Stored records
((

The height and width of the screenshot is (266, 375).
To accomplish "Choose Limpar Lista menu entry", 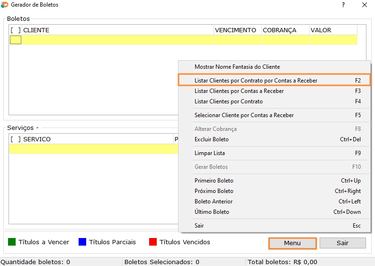I will tap(210, 153).
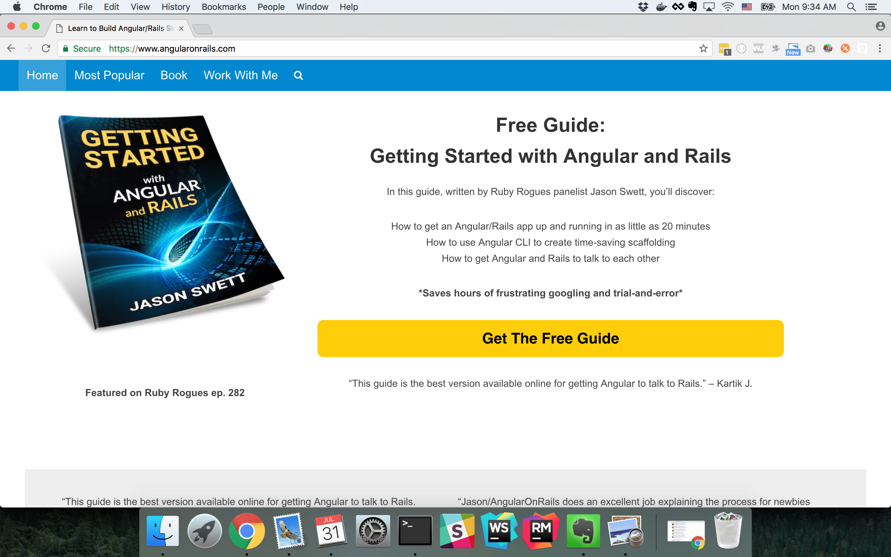Screen dimensions: 891x557
Task: Click the bookmark star in address bar
Action: 704,49
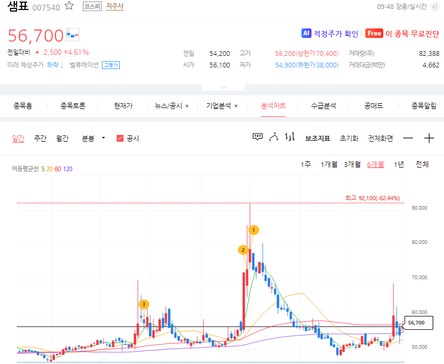The height and width of the screenshot is (364, 444).
Task: Zoom out the chart with the minus icon
Action: pyautogui.click(x=408, y=137)
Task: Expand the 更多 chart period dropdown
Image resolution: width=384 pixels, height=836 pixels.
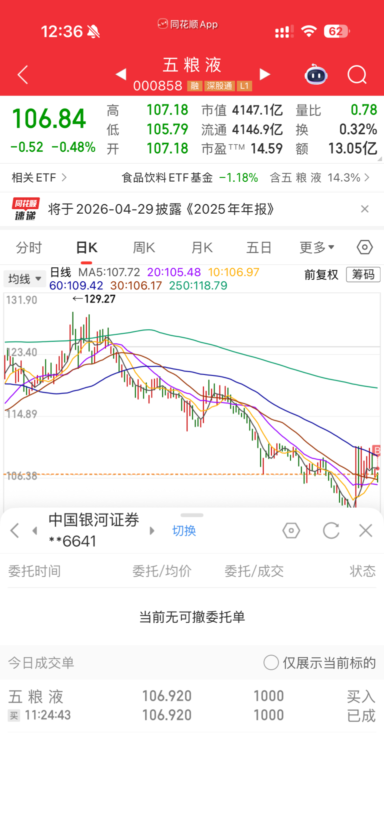Action: tap(317, 247)
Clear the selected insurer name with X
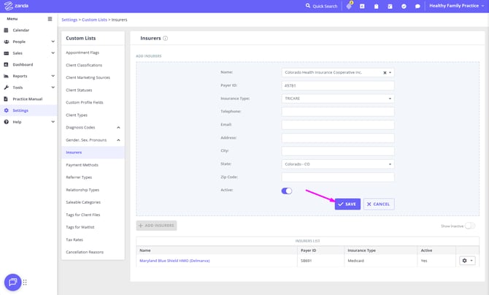The width and height of the screenshot is (489, 295). pyautogui.click(x=385, y=72)
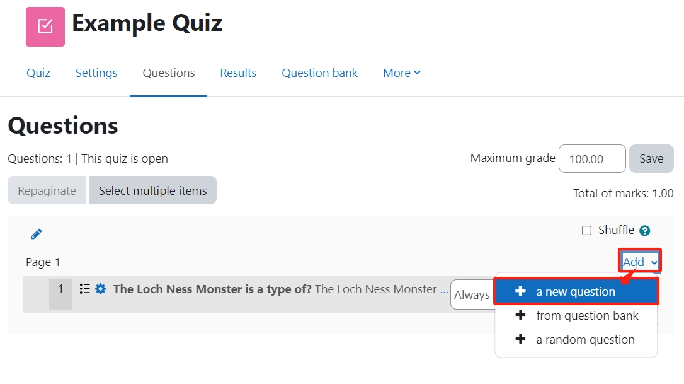
Task: Click the multiple choice question type icon
Action: (85, 289)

))

#### [Directions]
The answer must consist solely of the lines from the line containing "Image resolution: width=384" to the end of the data, reproduced exactly, with every picture left out.

#### [Output of the exercise]
Image resolution: width=384 pixels, height=836 pixels.
Action: tap(317, 247)
Clear the selected insurer name with X
The width and height of the screenshot is (489, 295). pyautogui.click(x=385, y=72)
Task: Click the multiple choice question type icon
Action: (85, 289)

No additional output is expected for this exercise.